Attackers continue to nibble at Apple’s iOS security
Three vulnerabilities in Apple’s mobile software could be used to power drive-by download attacks and chained to exploit either iPhones or iPads, a researcher with security firm Kaspersky warned this week.
Last week, Apple released an update to fix the three vulnerabilities — one in the kernel used by iOS and iPadOS and two in the WebKit browser library — noting that the company had reports of the issues being actively exploited. While Kaspersky revealed no details on how the exploits are being used, the fact that two vulnerabilities are in the basic software used to power the Safari browser means the attack surface is quite large.

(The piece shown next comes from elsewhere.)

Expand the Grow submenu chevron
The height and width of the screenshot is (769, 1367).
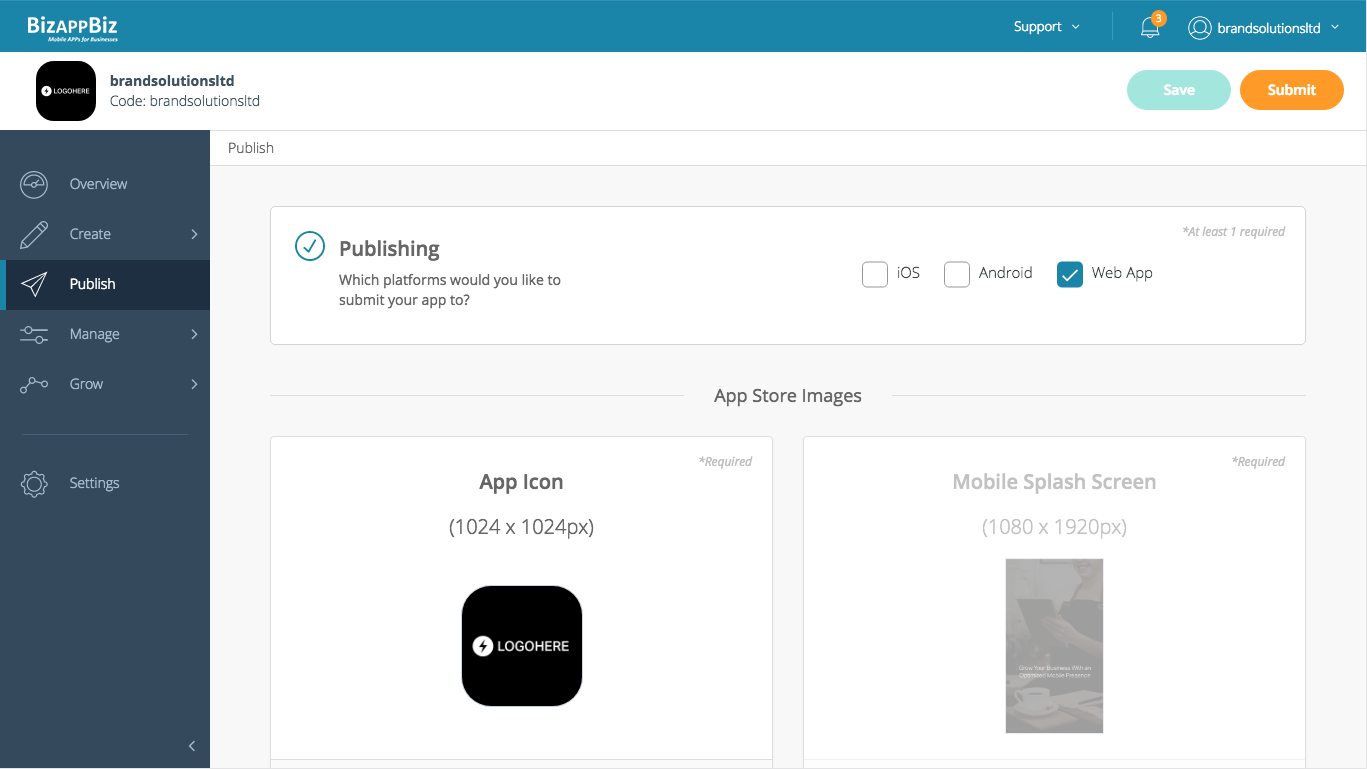click(194, 384)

The actual scenario quite likely depends on the attackers’ aims, says Victor Chebyshev, security analyst at Kaspersky.
“If an attacker is interested only in browser data such as history or credentials, he or she will exploit the browser vulnerability,” he says. “However, our experience shows us that cybercriminals are often interested in being on infected devices as long as possible, [so will use] an exploit chain to achieve persistence on the device and data extraction of things like social media conversations and messenger data.”

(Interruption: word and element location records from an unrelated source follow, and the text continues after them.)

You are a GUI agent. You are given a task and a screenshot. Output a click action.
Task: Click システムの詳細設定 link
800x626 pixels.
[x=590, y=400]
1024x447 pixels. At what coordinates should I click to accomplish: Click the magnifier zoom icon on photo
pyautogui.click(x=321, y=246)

Apple’s iPhone and iPad products are regularly targeted by attackers. In a November update, the company patched three issues in iOS and the iPadOS that were also being actively exploited, according to Google’s Project Zero team, which reported the issues. In addition, commercial spyware providers have incorporated exploits for Apple’s mobile operating systems purchased from the gray market to allow the governments of smaller nations to conduct “zero-click” attacks, The Citizen Lab, an interdisciplinary laboratory based at the Munk School of Global Affairs and Public Policy at University of Toronto, documented in late December.
Apple’s iOS currently appears to have more than a quarter of the worldwide market share for mobile operating systems, compared with more than 70% for Android-powered mobile devices, according to StateCounter’s GlobalStats report.
While users of Android devices need to beware of malicious files and may want to consider running anti-malware solutions, users of Apple’s mobile operating systems need to worry most about fileless attacks, such as drive-by downloads, which the current vulnerabilities would allow, says Chebyshev.